In an interview with PYMNTS’ Karen Webster, COO Mark Frey of Cambridge Global Payments talked about the current state of risk management among businesses that operate in the commerce and payments world, and what’s coming next.
To be fair, Frey’s tone did not indicate that the sky is falling as the above paragraphs, but his point was as serious: Prepare well for this new world of volatility, where politics, tariffs, trade wars, rising interest rates and other factors are creating constant chaos, and where the relative stability of yesterday already seems like a distant memory.
The second quarter earnings season brought some positive surprises for investors, with companies such as Procter & Gamble, Mastercard, Visa and Walmart beating analyst expectations on revenue and earnings. However, positive growth can disguise looming threats. Volatility promises to increase and, soon enough, that will be “felt on income statements” and impact earnings, Frey told Webster. “These long-term trends can derail a business irrespective [of] how they are performing in the local currency.”
Granted, many companies already do a rough form of hedging by locating, say, manufacturing and other cost centers in certain countries, “but it’s not really efficient,” he said. “You are creating a whole infrastructure, rather than creating a financial hedge.”
Besides that, too many corporate executives use currency swings and their ill effects as an excuse, on par with bad weather or acts of God. “Some CEOs just throw their hands up in the air and say ‘there is nothing we can do about it,’” Frey added, “but there is.”
The general remedy? A long-term and proactive look from the point of view of the financial hedging and risk management opportunities. “Having a policy in place, and identifying risk that is material to the firm, takes some of that guesswork out of the equations,” said Frey. “It gives you insulation from exposure.”
Take the example of Turkey.
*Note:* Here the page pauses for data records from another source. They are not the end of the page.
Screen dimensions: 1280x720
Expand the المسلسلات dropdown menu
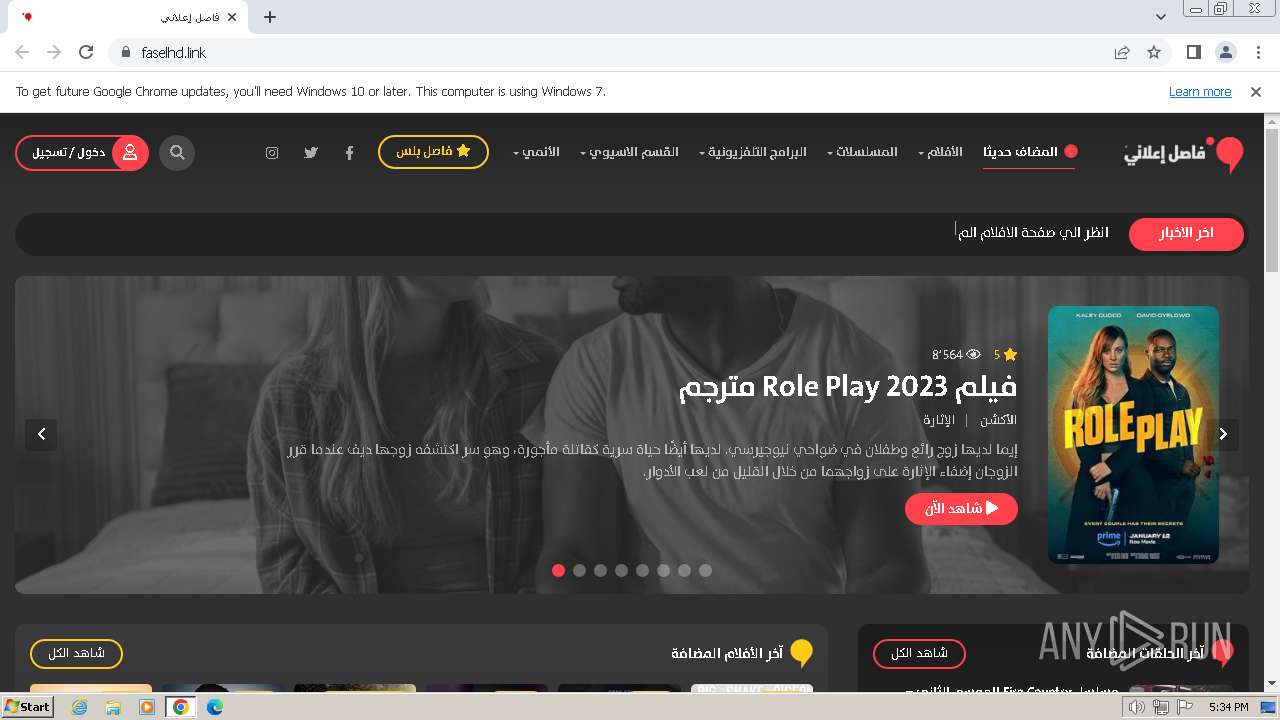[862, 152]
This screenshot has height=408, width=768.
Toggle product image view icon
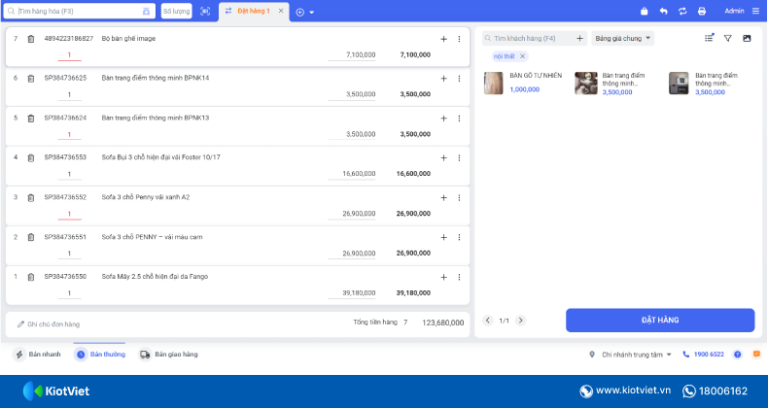(746, 38)
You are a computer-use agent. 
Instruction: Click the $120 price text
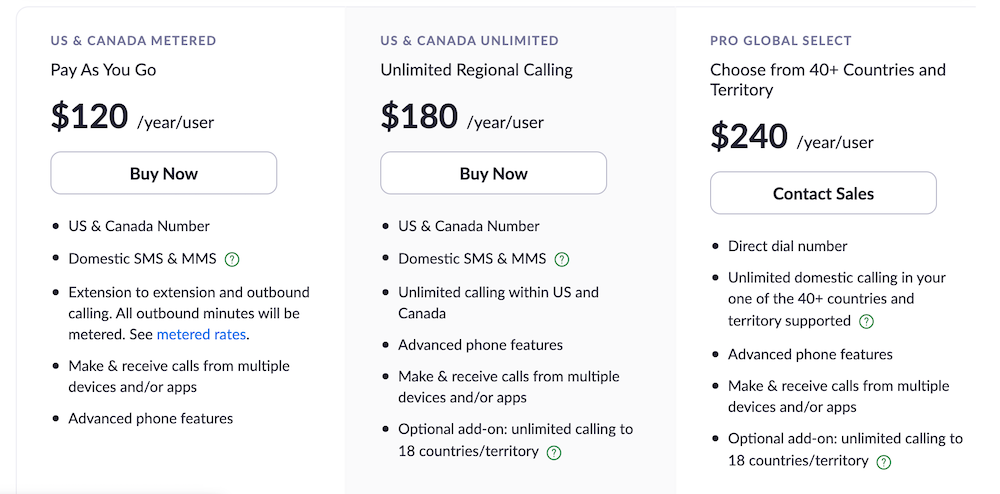coord(89,117)
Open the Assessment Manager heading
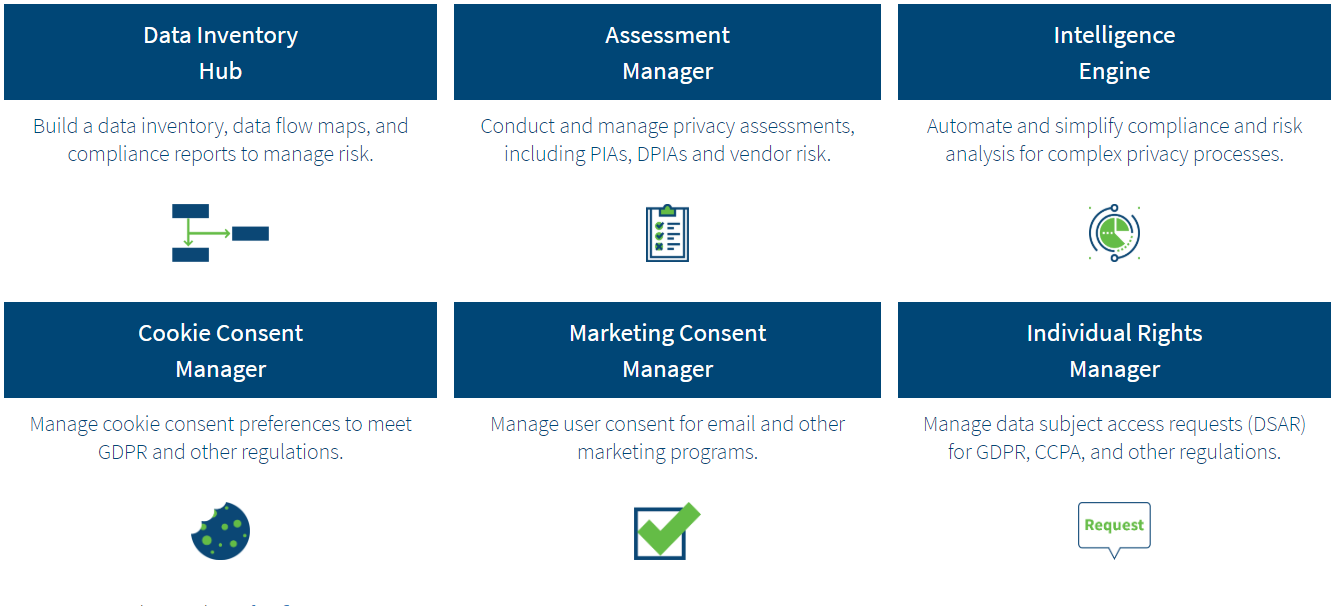This screenshot has height=606, width=1335. [x=667, y=52]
Its lira has all but crashed and burned recently, amid a political rift involving the United States and its NATO ally. What’s good for U.S. tourists there is bad for exporters to that country, “even if that’s just 10 percent of your business,” Frey said. “All of a sudden, you had a material devaluation. These types of things can happen whenever you are working outside of your domestic jurisdiction.”
Turkey is only one crisis: “We will see more situations like what has transpired in Turkey and Venezuela,” he said.
A crisis always results in “911” emergency calls to firms like Cambridge Global. In fact, such a crisis is what usually leads to a company finally adopting a solid risk management and hedging plan. It also usually inspires top corporate executives to get beyond philosophical talk about crafting such a plan, to come up with solid numbers and a strategy that involves metrics, he said.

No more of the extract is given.